What Remains Legal Under the Constitution and Acts of Congress

  • Congress retains exclusive constitutional authority over tariffs. Tariffs are taxes, and the Constitution vests taxing power in Congress. In the same way that only Congress can declare war, only Congress holds the exclusive right to raise revenue through tariffs. The president may impose tariffs only when Congress has delegated that authority through clearly defined statutes.

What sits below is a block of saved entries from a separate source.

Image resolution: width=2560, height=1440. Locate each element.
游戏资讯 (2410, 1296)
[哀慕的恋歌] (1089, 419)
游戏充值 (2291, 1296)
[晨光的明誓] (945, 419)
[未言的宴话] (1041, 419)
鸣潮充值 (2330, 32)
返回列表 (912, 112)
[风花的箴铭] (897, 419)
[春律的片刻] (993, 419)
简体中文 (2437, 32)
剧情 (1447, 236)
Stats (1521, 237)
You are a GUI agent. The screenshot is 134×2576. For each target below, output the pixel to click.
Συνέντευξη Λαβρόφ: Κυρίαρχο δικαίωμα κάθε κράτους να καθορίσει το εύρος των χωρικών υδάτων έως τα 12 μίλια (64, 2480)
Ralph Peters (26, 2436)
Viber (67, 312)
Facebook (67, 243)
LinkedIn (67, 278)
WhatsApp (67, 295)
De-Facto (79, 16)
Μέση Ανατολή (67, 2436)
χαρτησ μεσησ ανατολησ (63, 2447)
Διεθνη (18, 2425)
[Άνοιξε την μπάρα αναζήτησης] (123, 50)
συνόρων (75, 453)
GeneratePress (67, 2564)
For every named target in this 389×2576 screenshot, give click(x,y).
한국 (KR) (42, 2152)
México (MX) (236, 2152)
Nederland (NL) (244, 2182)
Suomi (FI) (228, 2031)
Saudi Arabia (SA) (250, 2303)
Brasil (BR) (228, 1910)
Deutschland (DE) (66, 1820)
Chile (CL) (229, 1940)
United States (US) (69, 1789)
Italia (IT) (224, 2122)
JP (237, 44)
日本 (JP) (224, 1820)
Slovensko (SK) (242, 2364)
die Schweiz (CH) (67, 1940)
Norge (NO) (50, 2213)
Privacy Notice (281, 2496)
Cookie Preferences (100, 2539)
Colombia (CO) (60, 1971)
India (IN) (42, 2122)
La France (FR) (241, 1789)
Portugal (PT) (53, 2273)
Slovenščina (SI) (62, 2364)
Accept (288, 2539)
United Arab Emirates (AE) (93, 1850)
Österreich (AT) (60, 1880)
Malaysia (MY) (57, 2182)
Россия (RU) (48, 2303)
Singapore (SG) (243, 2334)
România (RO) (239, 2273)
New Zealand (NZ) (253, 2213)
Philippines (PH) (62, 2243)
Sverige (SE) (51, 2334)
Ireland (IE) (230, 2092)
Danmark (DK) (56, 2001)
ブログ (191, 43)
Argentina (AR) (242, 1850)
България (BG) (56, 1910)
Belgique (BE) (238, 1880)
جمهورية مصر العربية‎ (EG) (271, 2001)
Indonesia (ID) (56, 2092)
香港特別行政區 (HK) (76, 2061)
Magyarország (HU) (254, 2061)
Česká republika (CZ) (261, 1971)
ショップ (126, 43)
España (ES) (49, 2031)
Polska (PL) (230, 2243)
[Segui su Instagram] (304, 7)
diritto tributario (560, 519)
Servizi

  • Section 122 of the Trade Act of 1974 (Balance‑of‑Payments Tariffs). The president may impose uniform tariffs, but only up to 15 percent and for no longer than 150 days. Congress must take action to extend tariffs beyond the 150-day period. These caps are strictly defined. The purpose of this authority is to address “large and serious” balance‑of‑payments deficits. No investigation is mandatory. This is the authority invoked immediately after the ruling.
  • Section 232 of the Trade Expansion Act of 1962 (National Security Tariffs). Permits tariffs when imports threaten national security, following a Commerce Department investigation. Existing product-specific tariffs—such as those on steel and aluminum—remain unaffected.
  • Section 301 of the Trade Act of 1974 (Unfair Trade Practices). Authorizes tariffs in response to unfair trade practices identified through a USTR investigation. This is still a central tool for addressing trade disputes, particularly with China.
  • Section 201 of the Trade Act of 1974 (Safeguard Tariffs). The U.S. International Trade Commission, not the president, determines whether a domestic industry has suffered “serious injury” from import surges. Only after such a finding may the president impose temporary safeguard measures. The Supreme Court ruling did not alter this structure.